Money for horizontal drilling
Communities could receive £20,000 payments where operators drill horizontal wells. The wells don’t need to be fracked and they don’t need to be for shale gas or any particular hydrocarbon.
But payment will be made only for every “unique lateral (horizontal)”. And to qualify the horizontal section must be at least 200 metres.
A government statement in 2014 described this as a “voluntary” industry scheme where payments would be made at a “community level”. But the Infrastructure Act required “that a scheme is in place to provide financial or other benefit for the local area” before a hydraulic fracturing licence can be issued.
We could find no recent details about the scheme or whether operators of horizontal wells where not fracking is taking place are obliged to pay the £20,000. UKOOG told us:
“The industry will discuss this [scheme] with as wide a range of stakeholders within the community as possible”.
We asked who will get the money. UKOOG said:
“It is likely to go to community organisations such as Parish Council”.
We asked how it would be distributed. UKOOG said:
“This will be discussed with the local community at the appropriate time”.
David Burley, of Frack Free South Yorkshire, said the research suggested that companies could drill a well and avoid payments to communities.
“If a well pad is set up to drill into shale rock for core samples nothing will be paid. If a well pad is set up to drill for coal bed methane nothing will be paid, because it is not shale.”
“Even if fracking takes place, nothing will be paid if the operator decides not to. The £20,000 will not be paid if the company tells us the lateral well is not long enough.”
“We do not know who will be paid, or how or when.”
A spokesperson for IGas said the company had operated its own community fund since 2008 and had awarded grants worth £850,000 and communities around the Barton Moss site had received almost £150,000 since 2013.
The spokesperson added:
“Whilst the parish of Misson will not qualify for the £100k they will be eligible to apply to the IGas Community Fund if planning is granted and drilling takes place.”
Questioning the definition of fracking
There were renewed questions today over whether the UK’s definition of hydraulic fracturing was appropriate.
Professor Stuart Haszeldine, of University of Edinburgh, told The Guardian that thousands of gas and oil wells drilled in the US would not count as fracking under the UK definition.
He said 43% of gas and 89% of oil wells fracked from 2000-2010 used less fluid than required to meet the Infrastructure Act limit.
“If a UK well is not officially ‘fracked’, then there is very large loophole, where a developer may not be enforced to take all these additional safety precautions”, he told the paper.
The UK has adopted a definition recommended by the European Commission in 2014. The Energy Minister, Andrea Leadsom, has denied that companies would try to get round the rules by using less than the minimum amount of fluid (link). Speaking in October last year, she told the All Party Parliamentary Group on Unconventional Gas and Oil:
“That absolutely would not be in anyone’s interests to play games like that. That would be an appalling thing to do. I would absolutely not permit that sort of game-playing to happen. There will be a very clear definition.”

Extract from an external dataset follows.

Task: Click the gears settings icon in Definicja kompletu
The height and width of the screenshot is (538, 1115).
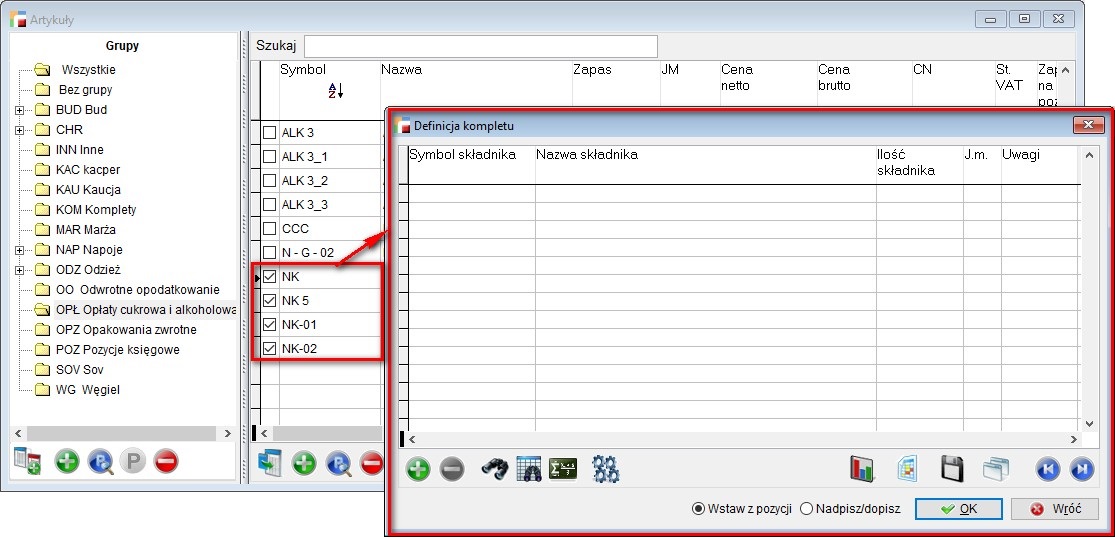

“It won’t be the case that you can simply flout the rules by having a litre or two less of water. That will not be the case I can assure you of that.”
But Hannah Martin, energy campaigner for Greenpeace UK, told The Guardian today:
“If the government were as serious as they claim to be about regulating fracking, they would have chosen a definition of this technique that reflects what actually goes on at many drilling sites.”